「スラダン酷似ビラ」自民系候補が超絶マズい理由 「著作権法に抵触する可能性」以外の問題点も
(4)前提が違う「他者」への責任転嫁
ビラをめぐる一連の報道では、とある商店街のポスターからヒントを得たとの、陣営スタッフ発言が伝えられている。これもまた、現実を直視していない責任転嫁だと感じさせてしまう。記事では商店街の具体名は明記されていないが、おそらくこれだろうと思われるポスターがある。
そのポスターは実写で、商店街の店主ら5人が、ユニフォームを着ているもの。2023年末に掲示されて話題になり、ネットメディアを中心に「おもしろネタ」の切り口で取り上げられ、関係者コメントも報じられた。それらによると、もともと約10年前から、毎年の話題をパロディー化したポスターを制作していて、たまたま2023年は「THE FIRST SLAM DUNK」を題材にしたようだ。
つまり、同じ「元ネタ」をパロってはいるものの、そこへ至るストーリーはまったく異なる。また、商店主という「毎日のように顔をあわせる近所のおっちゃん」がキャラになりきるのと、市長選候補者(元県議)という「遠いと感じられている存在」がなるのとでは、読み手の受け取り方も異なる。別のフィールドである、商店街の例を出してしまったのは、まったくの悪手と言えるだろう。
法規制に対する意識の低さ
ここまで4つの観点から、今回のビラが「マズい理由」を考察してきた。いずれの背景にも、「選挙に勝てれば手段はいとわない」という、政治家特有の思考プロセスがあると思われる。
昨今ようやく、公職選挙法や政治資金規正法をめぐる議論が進みつつあるが、こうした政治関連法のみならず、著作権などの知的財産関連や、街頭演説とは切っても切れない道路交通法など、あらゆる法規制に対する意識が低く感じられてしまうのだ。
ここまで熱を入れて語るのには、理由がある。実は筆者自身も、かつてオリジナルの手作り選挙に挑み、惨敗した経験があるからだ。あらゆる広報物を自作し、告示日以前には公選法に触れる「事前運動」を行わないよう、最大限の注意を払っていた。
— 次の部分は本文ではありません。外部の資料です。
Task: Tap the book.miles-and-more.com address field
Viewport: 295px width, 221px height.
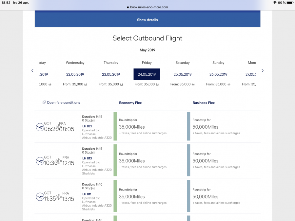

それらはすべて、まっとうな選挙のあり方を提案したいとの思いからだった。
「文句は受かってから言えよ」「負け犬の遠吠えだ」と言われれば、それまでだ。ただ、資金も人手も限られるなか、自力で政治を志すチャレンジャーが貧乏くじを引くような現状は、一刻も早く変えなくてはならない。「借り物」じゃない、オリジナリティーが評価される未来が、一日も早く実現することを願っている。